Two years later, Dr Raju began making annual “eye relief” trips to India, recruiting other doctors and eyecare professionals to come with him. Through these “eye camps,” Dr Raju and his team were able to provide much-needed care to large numbers of patients without the need for them to travel to a hospital- overcoming a major obstacle in the delivery of healthcare in India. Today, all the surgical procedures are performed at Goutami Eye Institute in Andhra Pradesh. Only screenings, refractions and so forth continue to be performed in eye camps. This is an economical way to deliver healthcare to many.

Dr Raju says he experienced incredible changes in medical practices in India during the last 30 years, but also stressed the need for healthcare systems around the world to focus on prevention and primary care, rather than just tertiary or speciality care. “The US setup a primary care health system in the 1920s, but in India, with a growing population with diabetes and resulting diabetic retinopathy, too much focus on specialty care these days is bad news,” he explains. “There are pockets of excellence there in India, but we’re talking about 1.3 billion people. Tertiary care is wonderful; it makes sensational news, and makes money too. But primary care and secondary care are the most important for diabetes.”

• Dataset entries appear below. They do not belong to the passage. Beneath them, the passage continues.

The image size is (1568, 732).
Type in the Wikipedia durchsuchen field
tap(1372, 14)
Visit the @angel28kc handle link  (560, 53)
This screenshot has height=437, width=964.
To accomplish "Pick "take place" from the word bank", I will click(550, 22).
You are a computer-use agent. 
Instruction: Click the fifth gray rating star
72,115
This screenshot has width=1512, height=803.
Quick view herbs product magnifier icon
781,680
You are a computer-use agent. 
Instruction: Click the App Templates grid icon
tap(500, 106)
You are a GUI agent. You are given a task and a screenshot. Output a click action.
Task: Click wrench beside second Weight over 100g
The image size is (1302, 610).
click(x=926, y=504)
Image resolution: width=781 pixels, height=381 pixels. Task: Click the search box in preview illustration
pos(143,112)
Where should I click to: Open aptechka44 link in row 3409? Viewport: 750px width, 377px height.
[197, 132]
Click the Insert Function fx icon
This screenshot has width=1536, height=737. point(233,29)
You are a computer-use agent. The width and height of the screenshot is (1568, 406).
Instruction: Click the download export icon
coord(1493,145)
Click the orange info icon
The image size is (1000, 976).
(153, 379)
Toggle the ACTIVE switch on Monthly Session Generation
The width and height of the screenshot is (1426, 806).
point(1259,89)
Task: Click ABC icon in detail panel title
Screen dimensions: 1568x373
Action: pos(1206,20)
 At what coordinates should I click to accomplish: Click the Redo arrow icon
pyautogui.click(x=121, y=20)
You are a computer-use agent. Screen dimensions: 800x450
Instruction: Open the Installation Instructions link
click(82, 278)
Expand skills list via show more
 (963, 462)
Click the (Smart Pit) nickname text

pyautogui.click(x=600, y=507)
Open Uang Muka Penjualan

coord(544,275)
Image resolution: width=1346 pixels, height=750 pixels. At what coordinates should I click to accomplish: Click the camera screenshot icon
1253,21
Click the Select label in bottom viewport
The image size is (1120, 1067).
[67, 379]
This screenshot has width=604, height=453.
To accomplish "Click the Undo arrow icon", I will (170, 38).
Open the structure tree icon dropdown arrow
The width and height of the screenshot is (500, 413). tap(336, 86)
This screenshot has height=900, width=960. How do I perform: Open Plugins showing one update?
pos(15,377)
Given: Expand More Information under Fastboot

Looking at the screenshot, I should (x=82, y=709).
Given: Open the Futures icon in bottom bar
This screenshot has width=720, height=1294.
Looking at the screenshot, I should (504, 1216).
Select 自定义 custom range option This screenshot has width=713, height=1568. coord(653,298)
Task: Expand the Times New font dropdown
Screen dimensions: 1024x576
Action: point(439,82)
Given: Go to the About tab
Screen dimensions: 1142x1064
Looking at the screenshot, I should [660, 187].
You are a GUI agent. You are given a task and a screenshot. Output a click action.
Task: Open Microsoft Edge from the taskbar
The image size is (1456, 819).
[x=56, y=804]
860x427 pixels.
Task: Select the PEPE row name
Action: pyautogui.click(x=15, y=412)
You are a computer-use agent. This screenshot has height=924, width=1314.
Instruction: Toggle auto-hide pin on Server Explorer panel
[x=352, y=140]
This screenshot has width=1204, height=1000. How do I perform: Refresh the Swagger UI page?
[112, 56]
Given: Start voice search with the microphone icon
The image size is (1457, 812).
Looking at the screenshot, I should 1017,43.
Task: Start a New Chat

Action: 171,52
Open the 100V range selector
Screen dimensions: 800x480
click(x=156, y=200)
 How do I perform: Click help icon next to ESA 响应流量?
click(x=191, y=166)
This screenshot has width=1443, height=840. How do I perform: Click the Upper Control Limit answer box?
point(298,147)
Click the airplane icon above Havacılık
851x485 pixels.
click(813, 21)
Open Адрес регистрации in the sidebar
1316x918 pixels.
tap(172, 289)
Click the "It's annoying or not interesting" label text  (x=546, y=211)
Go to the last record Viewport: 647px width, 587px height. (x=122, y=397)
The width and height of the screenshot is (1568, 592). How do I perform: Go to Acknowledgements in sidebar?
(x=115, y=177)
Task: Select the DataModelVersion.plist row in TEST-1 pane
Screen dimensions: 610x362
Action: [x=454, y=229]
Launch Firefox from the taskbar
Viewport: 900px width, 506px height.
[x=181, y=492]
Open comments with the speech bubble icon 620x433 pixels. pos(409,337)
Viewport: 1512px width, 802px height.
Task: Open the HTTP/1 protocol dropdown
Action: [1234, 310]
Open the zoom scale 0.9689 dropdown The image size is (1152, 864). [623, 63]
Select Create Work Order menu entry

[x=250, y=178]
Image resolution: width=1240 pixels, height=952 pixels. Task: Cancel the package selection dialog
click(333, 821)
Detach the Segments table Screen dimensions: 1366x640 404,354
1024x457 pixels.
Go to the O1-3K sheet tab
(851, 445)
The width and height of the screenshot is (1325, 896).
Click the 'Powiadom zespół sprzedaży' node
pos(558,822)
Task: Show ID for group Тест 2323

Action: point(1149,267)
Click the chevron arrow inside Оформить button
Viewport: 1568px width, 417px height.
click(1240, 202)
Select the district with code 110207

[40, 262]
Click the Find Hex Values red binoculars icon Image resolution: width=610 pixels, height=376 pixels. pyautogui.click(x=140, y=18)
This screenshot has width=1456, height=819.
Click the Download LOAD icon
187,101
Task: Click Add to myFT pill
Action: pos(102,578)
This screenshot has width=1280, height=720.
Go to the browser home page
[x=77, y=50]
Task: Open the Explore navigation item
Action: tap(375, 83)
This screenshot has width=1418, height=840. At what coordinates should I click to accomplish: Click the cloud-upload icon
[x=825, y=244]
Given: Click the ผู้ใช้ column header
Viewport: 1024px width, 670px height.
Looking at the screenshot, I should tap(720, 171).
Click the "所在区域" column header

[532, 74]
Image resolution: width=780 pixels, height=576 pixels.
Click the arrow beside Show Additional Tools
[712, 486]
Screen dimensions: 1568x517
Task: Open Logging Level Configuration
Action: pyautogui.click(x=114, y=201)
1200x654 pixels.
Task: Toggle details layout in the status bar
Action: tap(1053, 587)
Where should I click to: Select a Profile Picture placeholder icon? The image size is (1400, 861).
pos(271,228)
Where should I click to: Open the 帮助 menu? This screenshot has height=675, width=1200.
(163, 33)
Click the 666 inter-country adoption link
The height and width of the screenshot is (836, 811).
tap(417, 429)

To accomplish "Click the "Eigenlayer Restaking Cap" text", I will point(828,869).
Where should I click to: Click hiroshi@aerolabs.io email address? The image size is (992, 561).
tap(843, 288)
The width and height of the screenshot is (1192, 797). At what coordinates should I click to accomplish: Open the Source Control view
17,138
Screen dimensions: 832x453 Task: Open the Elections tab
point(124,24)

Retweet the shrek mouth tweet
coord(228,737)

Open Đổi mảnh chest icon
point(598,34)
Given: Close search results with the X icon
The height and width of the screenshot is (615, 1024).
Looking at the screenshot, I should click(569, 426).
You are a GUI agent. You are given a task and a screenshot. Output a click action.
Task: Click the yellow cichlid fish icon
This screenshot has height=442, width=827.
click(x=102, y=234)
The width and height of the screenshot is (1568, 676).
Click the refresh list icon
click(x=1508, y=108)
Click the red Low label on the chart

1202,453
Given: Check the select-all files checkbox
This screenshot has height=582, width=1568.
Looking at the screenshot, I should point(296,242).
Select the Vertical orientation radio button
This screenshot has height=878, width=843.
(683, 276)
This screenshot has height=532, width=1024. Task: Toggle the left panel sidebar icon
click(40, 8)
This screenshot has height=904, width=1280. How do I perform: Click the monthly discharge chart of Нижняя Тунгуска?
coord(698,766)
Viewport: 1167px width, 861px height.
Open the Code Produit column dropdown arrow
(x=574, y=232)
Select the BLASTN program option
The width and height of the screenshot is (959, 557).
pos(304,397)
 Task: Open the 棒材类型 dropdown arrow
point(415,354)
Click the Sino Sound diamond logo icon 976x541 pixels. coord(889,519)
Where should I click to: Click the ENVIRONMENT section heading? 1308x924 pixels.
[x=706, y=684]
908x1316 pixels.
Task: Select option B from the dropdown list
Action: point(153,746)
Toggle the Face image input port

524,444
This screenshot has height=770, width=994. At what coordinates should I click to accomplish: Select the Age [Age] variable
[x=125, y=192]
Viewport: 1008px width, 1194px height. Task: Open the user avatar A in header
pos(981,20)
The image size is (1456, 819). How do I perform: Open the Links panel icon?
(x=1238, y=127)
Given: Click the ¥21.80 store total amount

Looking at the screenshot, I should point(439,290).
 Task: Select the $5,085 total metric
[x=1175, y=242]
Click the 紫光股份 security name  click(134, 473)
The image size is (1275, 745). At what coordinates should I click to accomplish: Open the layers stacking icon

When it comes to solving real-world problems, Dr Raju quoted his late mentor, Rollin Arthur Burn, MD. “There are three solutions for every problem,” he said. “The first is education, the second is education, and the third is education.” Dr Raju emphasized the need to educate patients, physicians, and politicians alike to ensure efficient healthcare delivery. Patient education is one of the biggest challenges he faces as an ophthalmologist, both in the US and the developing world.

As a physician, he has worked tirelessly to give patients knowledge that is critical to how they care for their eyes. Dr Raju estimates that the foundation has provided critical care to more than 2 million people globally. Its staff has performed some 300,000 sight-restoring operations to date.

Dr Raju and the Eye Foundation are also working closely with the West Virginia University’s School of Public Health, Monongalia General Hospital and the Rotary International to launch a study on pre-diabetes in the state. The focal point of the program is prevention and management of diabetes. Additionally, Dr Raju is actively involved with the Global Association of Physicians of Indian Origin (GAPIO) and its US president Dr Sanku Rao. GAPIO represents about 1.2 million physicians of Indian origin, working in India and globally and focuses on improving healthcare standards.